- Promotional movie poster
- Directed by: Michael Polish
- Written by: Mark Polish
- Produced by: Polish brothers Sean O'Grady
- Starring: Stana Katic Mark Polish
- Music by: Kubilai Uner
- Release date: May 29, 2011 (Film Festival Zlín);
- Running time: 87 minutes
- Country: United States
- Language: English

= For Lovers Only (film) =

For Lovers Only is a 2011 romance film produced by the Polish brothers and Sean O'Grady. The brothers also had different roles in the film, with Michael as director and Mark as writer and also actor himself. The film also stars Stana Katic. It was expected to be released in theaters in the United States in June 2011, but eventually adopted an online distribution strategy.

==Plot==
In the film, Katic plays Sofia, a journalist and former model, while Polish plays Yves, a former fashion photographer. Sofia chances upon Yves, her former lover, while on assignment. The story draws upon Claude Lelouch's A Man and a Woman and the French New Wave for inspiration and focuses on the couple's flight from Paris via a variety of forms of transportation: train, car and motorcycle. Their travels extend from Normandy to St. Tropez. Mark Polish notes that the film lies somewhere between A Man and a Woman and The Beatles' A Hard Day's Night. The film, which was shot in Paris and various locations throughout France, premiered for industry guests in Beverly Hills on September 29, 2010.

==Production==
For Lovers Only was scored by Kubilai Uner. It is a black-and-white film. The film released as video on demand by In Demand in June. On Monday July 11, it ranked number 2 on the iTunes Store romance movies chart, number 4 on the iTunes independent films chart and was among the Top 100 in all movie rental and downloads. Using what is being described as a direct-to-iTunes strategy, it was atop the iTunes romance films for two weeks and in the top ten for four. After topping $500,000 in earnings through digital sales, the movie is expected to appear in United States theaters in the fall 2011.

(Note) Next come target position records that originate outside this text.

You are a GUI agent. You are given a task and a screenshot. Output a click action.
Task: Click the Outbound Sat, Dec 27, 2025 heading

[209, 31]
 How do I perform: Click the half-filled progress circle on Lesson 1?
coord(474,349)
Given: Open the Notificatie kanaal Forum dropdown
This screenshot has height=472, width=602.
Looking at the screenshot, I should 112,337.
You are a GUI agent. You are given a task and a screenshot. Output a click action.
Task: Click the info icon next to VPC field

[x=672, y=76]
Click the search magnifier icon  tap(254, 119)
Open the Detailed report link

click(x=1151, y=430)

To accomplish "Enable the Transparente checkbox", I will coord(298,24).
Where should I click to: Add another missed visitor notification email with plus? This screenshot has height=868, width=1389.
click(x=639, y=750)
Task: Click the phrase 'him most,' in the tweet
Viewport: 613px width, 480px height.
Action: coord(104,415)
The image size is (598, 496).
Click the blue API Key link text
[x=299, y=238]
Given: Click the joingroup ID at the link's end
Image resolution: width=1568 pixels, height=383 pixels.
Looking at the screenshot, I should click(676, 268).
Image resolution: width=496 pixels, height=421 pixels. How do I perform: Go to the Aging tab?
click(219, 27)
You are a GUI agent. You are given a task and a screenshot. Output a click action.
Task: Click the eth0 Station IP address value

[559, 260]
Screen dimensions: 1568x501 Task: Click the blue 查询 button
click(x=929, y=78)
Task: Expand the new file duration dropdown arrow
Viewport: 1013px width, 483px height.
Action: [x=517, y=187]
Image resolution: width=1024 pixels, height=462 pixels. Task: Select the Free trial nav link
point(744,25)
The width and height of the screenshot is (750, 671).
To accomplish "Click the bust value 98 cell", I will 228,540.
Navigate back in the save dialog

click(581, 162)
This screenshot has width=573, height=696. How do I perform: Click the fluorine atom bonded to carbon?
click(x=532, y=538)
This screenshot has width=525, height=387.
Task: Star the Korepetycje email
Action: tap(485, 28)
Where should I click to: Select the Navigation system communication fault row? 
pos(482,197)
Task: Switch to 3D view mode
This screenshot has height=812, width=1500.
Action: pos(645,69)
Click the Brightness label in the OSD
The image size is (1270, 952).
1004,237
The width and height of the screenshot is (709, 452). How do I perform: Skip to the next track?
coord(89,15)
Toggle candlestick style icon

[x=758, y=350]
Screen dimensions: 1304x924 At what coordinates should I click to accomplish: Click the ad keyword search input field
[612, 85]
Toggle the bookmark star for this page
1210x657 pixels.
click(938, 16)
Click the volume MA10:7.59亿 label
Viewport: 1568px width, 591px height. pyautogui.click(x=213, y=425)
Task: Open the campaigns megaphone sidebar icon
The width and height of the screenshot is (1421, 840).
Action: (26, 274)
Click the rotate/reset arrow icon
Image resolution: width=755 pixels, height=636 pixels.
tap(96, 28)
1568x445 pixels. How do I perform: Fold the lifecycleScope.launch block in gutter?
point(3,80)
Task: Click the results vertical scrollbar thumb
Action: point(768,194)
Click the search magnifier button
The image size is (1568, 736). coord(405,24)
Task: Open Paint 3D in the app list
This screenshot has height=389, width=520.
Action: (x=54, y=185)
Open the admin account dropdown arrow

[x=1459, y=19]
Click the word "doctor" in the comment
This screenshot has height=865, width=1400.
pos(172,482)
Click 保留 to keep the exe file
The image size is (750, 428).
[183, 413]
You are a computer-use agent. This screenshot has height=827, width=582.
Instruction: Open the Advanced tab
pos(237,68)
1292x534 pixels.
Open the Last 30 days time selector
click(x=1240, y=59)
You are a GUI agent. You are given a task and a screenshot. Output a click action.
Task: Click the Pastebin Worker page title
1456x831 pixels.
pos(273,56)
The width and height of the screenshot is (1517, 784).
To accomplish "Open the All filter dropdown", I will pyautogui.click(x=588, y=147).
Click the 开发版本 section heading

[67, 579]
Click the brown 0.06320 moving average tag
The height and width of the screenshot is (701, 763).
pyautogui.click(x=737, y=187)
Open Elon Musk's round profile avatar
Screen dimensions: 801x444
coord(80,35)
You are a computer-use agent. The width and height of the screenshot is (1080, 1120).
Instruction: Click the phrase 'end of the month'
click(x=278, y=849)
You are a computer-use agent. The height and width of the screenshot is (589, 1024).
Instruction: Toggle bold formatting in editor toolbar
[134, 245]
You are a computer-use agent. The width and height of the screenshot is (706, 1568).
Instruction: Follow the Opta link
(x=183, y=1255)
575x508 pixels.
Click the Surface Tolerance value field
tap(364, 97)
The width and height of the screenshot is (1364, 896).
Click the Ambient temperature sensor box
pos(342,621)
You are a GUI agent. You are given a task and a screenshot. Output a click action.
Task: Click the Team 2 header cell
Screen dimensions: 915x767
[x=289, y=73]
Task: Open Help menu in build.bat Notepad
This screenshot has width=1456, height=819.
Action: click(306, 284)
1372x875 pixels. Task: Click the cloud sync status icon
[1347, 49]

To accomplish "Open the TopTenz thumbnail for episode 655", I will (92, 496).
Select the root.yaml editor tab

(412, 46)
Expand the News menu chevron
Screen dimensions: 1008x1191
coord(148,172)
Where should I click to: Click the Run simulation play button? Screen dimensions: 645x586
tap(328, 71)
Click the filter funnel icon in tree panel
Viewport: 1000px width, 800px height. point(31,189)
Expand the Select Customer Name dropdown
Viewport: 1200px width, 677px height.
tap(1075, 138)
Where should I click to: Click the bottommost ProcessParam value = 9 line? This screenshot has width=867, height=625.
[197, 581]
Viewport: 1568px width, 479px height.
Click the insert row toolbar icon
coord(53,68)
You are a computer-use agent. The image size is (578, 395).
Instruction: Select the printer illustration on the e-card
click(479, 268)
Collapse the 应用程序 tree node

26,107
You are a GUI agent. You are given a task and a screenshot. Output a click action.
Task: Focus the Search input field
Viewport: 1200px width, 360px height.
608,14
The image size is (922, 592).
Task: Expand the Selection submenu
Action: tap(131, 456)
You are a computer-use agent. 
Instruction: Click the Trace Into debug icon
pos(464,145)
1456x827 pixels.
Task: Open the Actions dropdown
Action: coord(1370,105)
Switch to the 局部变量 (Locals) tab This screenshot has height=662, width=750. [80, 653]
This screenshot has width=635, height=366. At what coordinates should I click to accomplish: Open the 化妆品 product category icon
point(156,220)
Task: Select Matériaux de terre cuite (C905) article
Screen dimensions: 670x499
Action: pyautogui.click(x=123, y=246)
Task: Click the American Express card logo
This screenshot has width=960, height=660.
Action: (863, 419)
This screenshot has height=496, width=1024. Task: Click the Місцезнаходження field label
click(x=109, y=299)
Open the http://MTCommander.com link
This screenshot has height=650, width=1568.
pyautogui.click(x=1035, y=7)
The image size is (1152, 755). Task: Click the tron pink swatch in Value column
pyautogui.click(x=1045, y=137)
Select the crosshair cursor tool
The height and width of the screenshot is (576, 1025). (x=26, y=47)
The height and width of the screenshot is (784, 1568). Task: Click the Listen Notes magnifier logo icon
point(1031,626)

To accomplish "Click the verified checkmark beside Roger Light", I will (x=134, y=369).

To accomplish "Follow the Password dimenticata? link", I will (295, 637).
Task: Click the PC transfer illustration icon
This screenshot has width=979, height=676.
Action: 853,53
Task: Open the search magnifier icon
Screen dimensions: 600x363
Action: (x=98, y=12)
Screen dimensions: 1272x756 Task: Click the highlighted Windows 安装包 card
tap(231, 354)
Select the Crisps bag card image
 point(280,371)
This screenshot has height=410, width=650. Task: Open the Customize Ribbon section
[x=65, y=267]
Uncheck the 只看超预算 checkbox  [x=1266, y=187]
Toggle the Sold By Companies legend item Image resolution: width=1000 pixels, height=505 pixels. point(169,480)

The film, which was shot over a period of 12 days from a script that was more than a decade old, was promoted without an advertising budget via Twitter and Facebook. The film was shot using a Canon EOS 5D Mark II, which is a digital still photography camera, with video capability. Because of its traditional still photography appearance, they were able to film without attracting attention in public places. They did not use any artificial lighting in any scenes, except for a nightclub scene, where Michael's iPhone provided the lighting. The film was scored by friend Kubilay Uner. The film was classified as an experimental film by the Screen Actors Guild, which meant the Polish brothers did not have to pay Katic, who used her own wardrobe.

==Film festival showings==
The film had its world premiere at the May 29 – June 5, 2011 Film Festival Zlín on opening night. One Zlin Festival critic compared the film to Richard Linklater's Before Sunset and Katic mentioned that she studied several François Truffaut works to prepare for her role. On August 7, 2011 the film was shown at the Transatlantyk Poznan International Film & Music Festival in Poland. It was also scheduled for the 2011 Oldenburg Film Festival. The film won the Bronze prize for Drama Feature Film at the September 13-15 Trinidad Independent Film Festival.